What the exercise asks -
Reproduce every line word for word, from the first line of the entries down to and including the line that contains "[1054, 180]".
──────── Input
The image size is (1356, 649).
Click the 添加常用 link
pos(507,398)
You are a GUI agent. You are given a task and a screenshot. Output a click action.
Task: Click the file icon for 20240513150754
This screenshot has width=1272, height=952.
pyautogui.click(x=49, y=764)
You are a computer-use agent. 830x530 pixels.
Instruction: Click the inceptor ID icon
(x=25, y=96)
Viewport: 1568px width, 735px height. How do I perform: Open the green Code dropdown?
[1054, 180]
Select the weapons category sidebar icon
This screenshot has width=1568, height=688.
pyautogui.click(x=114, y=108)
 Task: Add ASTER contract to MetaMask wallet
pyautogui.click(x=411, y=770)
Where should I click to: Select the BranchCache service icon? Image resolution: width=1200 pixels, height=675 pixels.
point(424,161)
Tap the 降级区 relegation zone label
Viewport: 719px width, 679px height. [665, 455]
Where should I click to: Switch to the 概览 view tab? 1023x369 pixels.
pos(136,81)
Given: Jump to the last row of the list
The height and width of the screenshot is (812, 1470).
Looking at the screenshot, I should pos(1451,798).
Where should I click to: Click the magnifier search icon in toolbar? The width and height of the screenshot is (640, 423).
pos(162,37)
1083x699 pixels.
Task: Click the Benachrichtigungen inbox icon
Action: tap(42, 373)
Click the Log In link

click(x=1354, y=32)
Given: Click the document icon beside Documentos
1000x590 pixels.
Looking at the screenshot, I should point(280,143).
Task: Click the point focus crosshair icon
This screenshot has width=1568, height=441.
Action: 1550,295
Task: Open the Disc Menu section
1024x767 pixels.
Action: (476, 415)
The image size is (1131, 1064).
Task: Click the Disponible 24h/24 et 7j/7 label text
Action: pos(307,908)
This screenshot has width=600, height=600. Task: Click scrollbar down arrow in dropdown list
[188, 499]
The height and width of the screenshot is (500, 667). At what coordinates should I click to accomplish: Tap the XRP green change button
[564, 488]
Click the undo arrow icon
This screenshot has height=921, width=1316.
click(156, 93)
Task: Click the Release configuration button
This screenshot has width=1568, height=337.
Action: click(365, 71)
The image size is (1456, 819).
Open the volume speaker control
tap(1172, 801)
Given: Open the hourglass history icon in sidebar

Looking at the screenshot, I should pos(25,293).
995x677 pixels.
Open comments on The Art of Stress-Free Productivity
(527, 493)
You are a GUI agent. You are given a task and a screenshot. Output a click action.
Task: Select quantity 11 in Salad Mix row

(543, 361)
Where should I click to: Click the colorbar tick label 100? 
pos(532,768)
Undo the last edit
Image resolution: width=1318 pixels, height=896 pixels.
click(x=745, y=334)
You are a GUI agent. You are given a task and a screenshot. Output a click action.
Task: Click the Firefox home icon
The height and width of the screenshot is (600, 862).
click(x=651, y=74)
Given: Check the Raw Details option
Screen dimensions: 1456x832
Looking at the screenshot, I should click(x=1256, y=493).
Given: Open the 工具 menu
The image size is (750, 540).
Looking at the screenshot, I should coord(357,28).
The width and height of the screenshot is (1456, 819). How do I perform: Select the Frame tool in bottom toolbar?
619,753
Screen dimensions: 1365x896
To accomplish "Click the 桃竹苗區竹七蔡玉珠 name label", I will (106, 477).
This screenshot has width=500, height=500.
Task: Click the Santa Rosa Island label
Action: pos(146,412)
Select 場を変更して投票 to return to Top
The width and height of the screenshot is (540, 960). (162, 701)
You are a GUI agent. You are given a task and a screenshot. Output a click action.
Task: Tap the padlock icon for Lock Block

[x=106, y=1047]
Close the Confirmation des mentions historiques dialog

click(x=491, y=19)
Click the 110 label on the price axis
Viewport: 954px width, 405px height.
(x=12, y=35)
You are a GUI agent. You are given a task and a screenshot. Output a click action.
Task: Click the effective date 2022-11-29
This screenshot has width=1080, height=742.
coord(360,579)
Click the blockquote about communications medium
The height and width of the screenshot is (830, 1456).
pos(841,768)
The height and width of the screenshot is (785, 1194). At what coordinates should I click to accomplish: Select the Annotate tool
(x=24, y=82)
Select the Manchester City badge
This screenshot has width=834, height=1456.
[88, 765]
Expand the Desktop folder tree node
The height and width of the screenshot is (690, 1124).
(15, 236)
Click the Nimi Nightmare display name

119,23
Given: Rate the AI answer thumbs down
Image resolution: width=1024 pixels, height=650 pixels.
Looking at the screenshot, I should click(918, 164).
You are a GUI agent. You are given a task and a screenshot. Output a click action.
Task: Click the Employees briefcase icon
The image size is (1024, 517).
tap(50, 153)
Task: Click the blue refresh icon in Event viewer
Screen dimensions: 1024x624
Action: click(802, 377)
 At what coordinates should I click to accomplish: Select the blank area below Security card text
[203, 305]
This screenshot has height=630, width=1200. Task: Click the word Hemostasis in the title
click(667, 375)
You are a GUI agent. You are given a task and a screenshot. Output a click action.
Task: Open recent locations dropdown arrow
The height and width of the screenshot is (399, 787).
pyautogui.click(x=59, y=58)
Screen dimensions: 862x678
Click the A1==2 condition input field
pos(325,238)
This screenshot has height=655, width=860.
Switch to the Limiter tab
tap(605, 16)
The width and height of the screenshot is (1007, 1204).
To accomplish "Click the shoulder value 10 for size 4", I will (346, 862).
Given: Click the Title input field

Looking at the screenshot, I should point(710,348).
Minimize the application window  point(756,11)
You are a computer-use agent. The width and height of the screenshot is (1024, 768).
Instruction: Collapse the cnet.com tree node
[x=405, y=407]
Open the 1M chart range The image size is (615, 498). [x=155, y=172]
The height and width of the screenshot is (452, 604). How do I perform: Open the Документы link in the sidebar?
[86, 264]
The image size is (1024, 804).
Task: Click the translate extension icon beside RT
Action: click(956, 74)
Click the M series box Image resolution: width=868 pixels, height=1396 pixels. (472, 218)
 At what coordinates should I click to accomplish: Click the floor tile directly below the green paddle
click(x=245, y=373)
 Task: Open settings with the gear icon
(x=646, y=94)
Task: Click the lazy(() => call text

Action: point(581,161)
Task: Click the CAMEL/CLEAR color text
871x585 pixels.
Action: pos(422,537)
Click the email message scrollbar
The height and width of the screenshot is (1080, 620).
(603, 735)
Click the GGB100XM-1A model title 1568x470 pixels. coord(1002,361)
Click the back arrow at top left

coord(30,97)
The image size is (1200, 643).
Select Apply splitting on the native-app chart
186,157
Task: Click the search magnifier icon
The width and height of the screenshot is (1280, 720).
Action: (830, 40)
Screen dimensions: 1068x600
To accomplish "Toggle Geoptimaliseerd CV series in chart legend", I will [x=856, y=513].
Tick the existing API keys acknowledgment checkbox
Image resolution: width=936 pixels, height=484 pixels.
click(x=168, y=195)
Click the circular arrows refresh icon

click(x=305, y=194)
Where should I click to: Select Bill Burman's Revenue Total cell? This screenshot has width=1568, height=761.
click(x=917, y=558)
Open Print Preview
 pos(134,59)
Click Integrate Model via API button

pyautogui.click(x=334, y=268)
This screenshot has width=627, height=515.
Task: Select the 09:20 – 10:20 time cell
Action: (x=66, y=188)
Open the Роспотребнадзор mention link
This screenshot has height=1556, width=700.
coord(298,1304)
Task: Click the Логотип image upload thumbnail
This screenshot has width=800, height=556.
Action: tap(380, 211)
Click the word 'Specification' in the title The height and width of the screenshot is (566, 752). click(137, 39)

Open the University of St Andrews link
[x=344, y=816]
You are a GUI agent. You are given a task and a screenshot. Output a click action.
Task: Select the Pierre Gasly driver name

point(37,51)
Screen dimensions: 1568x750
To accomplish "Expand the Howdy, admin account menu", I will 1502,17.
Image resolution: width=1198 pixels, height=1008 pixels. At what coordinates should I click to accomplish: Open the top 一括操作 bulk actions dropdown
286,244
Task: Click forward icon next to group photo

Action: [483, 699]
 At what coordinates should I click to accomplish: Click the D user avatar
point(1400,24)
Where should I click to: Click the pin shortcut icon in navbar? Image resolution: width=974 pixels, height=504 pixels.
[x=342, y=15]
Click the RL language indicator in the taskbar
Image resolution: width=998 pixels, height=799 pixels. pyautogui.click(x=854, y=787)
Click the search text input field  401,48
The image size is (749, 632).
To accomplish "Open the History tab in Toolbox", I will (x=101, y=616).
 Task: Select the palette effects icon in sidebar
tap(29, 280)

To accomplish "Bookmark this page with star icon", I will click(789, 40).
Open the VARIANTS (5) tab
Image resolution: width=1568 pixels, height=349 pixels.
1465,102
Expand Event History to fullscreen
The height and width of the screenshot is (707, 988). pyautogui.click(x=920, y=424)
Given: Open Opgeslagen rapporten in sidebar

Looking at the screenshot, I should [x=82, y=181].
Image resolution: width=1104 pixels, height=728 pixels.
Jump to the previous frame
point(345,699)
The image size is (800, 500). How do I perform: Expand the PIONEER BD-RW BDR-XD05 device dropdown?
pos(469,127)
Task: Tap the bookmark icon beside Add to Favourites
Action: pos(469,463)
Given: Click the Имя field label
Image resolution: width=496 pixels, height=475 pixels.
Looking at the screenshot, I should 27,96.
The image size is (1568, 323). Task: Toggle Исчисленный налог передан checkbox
────────────────
Output -
The image size is (1356, 649).
Click the 添加常用 link
pos(507,398)
You are a GUI agent. You are given a task and a screenshot. Output a click action.
Task: Click the file icon for 20240513150754
This screenshot has width=1272, height=952.
pyautogui.click(x=49, y=764)
You are a computer-use agent. 830x530 pixels.
Instruction: Click the inceptor ID icon
(x=25, y=96)
Viewport: 1568px width, 735px height. How do I perform: Open the green Code dropdown?
[1054, 180]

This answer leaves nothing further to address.